After the bits F.sub.1 -F.sub.M are latched by register 304, they are applied the second logic block 306. In response, the second logic block 306 computes the function "G" based on the bits F.sub.1 -F.sub.M and produces therefrom "L" bits of output G.sub.1 -G.sub.L. These output bits G.sub.1 -G.sub.L are applied to register 306 and latched in response to the clock signal at the next clock cycle. Thus, the computation of functions "F" and "G" takes two clock cycles to complete.
Since conventional practice tends to use a common clock signal throughout a digital circuit, the clock period is set slower than the slowest logic block. Since most functions in the circuit are faster than the slowest logic block, there is much time wasted in the digital circuit waiting for the common clock signal.
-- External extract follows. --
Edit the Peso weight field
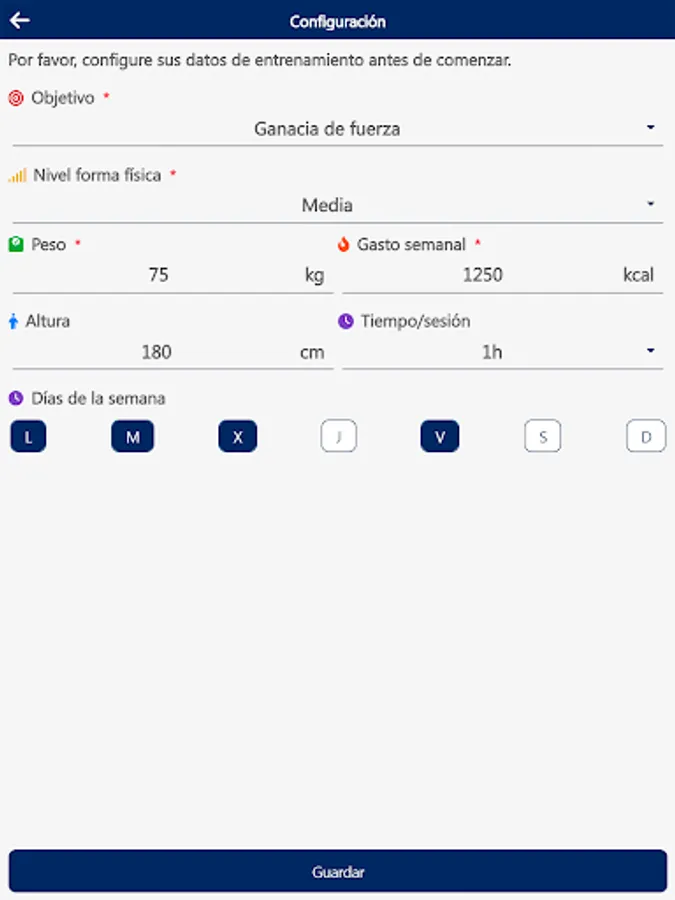This screenshot has width=675, height=900. tap(158, 275)
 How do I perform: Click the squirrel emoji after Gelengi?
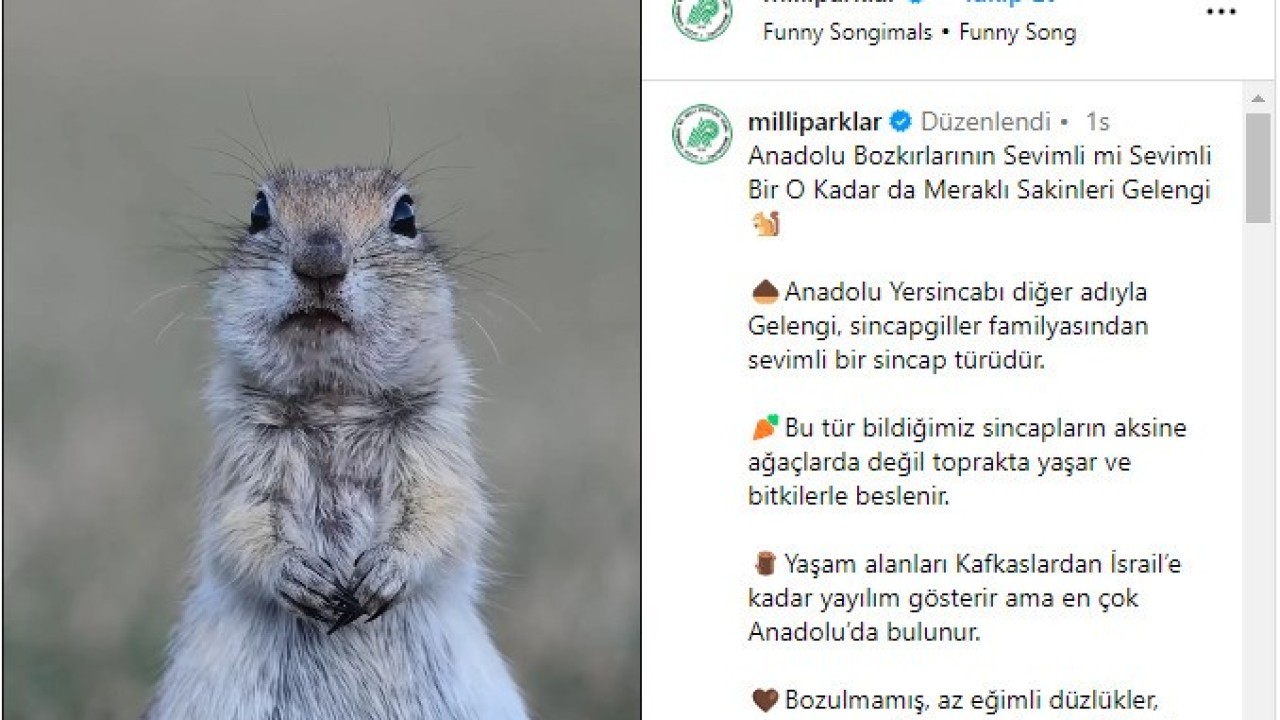click(765, 224)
In the example, let us assume that registers 300, 304, and 308 have a propagation delay of 7 ns, the first logic block 302 has a propagation delay of 21 ns, and the second logic block 306 has a propagation delay of 28 ns. Thus, the computation in the first clock cycle needs at least 28 ns to complete (7 ns for the register 300 to latch+21 ns for first logic block 302). The computation in the second clock cycle, on the other hand, requires at least 35 ns to complete before the data is ready to be latched by register 308 (7 ns for the register 304+28 ns for the second logic block 306). Since registers 300, 304, and 308 share a common clock signal, the clock period is set to 35 ns. Thus, the total time taken to perform the two computations, i.e. two clock cycles, is 70 ns. However, 7 ns of the first clock period of 35 ns was spent waiting for the next clock cycle. Therefore, digital functions are conventionally cascaded at the speed of the common clock, which is slower than cascading at the speed of most of the functions themselves.